Every entry is to be returned as it stands, apart from the pictures.
── Dataset ──
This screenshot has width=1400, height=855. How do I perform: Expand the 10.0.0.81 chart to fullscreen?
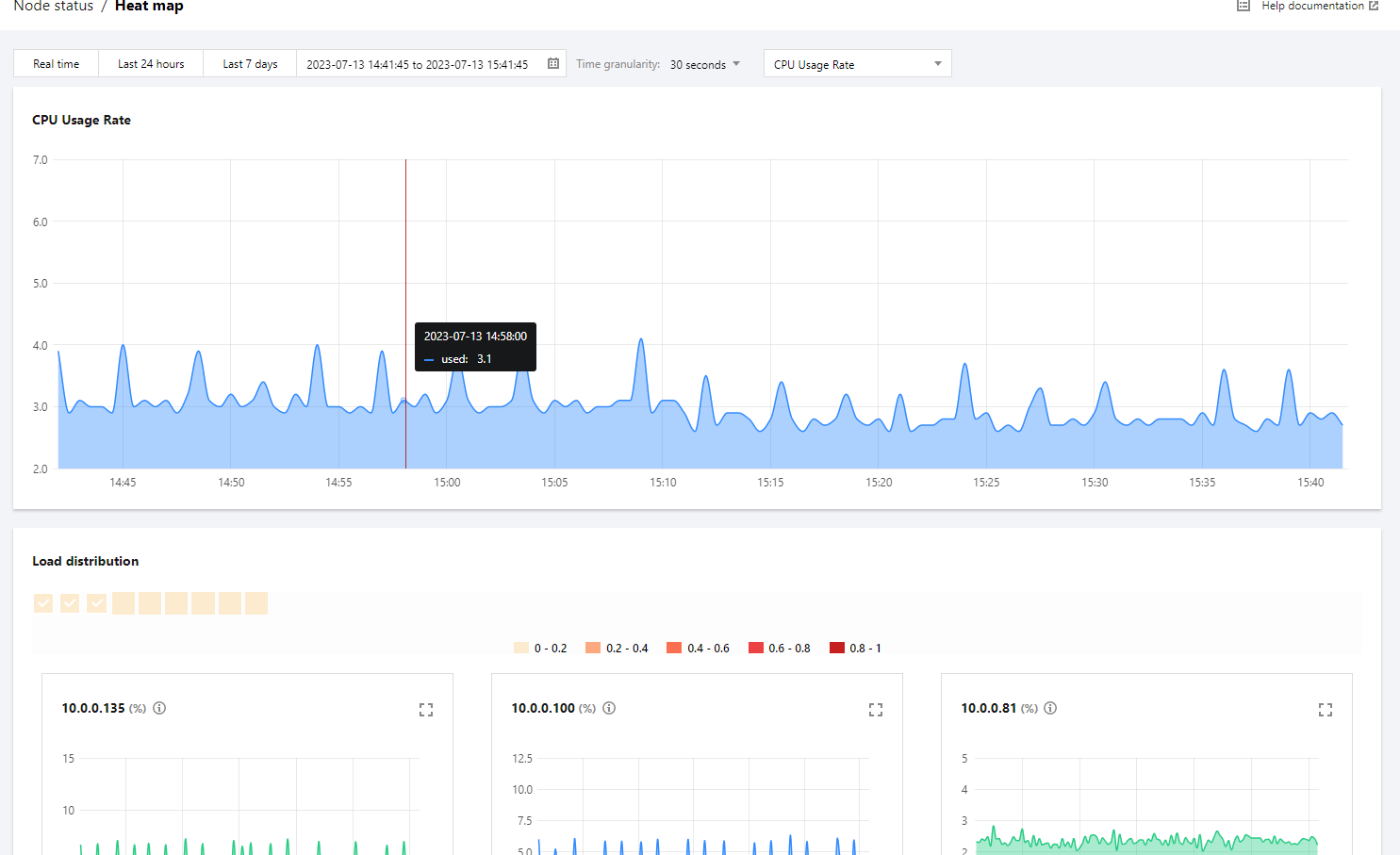1325,710
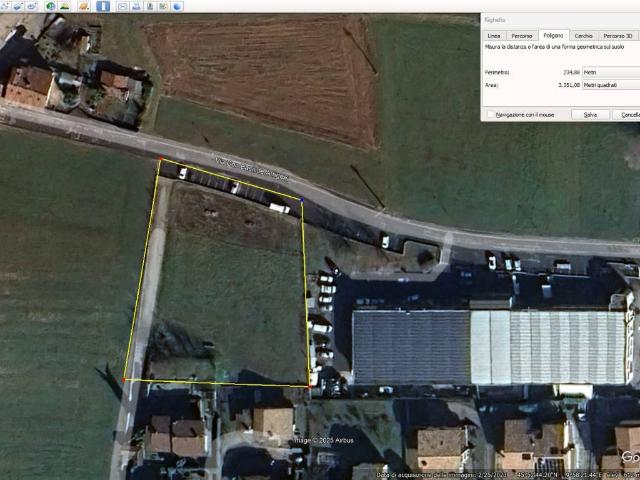Open the planet switcher icon
This screenshot has width=640, height=480.
tap(83, 6)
───
Response to the task:
This screenshot has width=1400, height=855. How do I perform: Expand the 10.0.0.81 chart to fullscreen?
1325,710
Open the planet switcher icon
This screenshot has width=640, height=480.
tap(83, 6)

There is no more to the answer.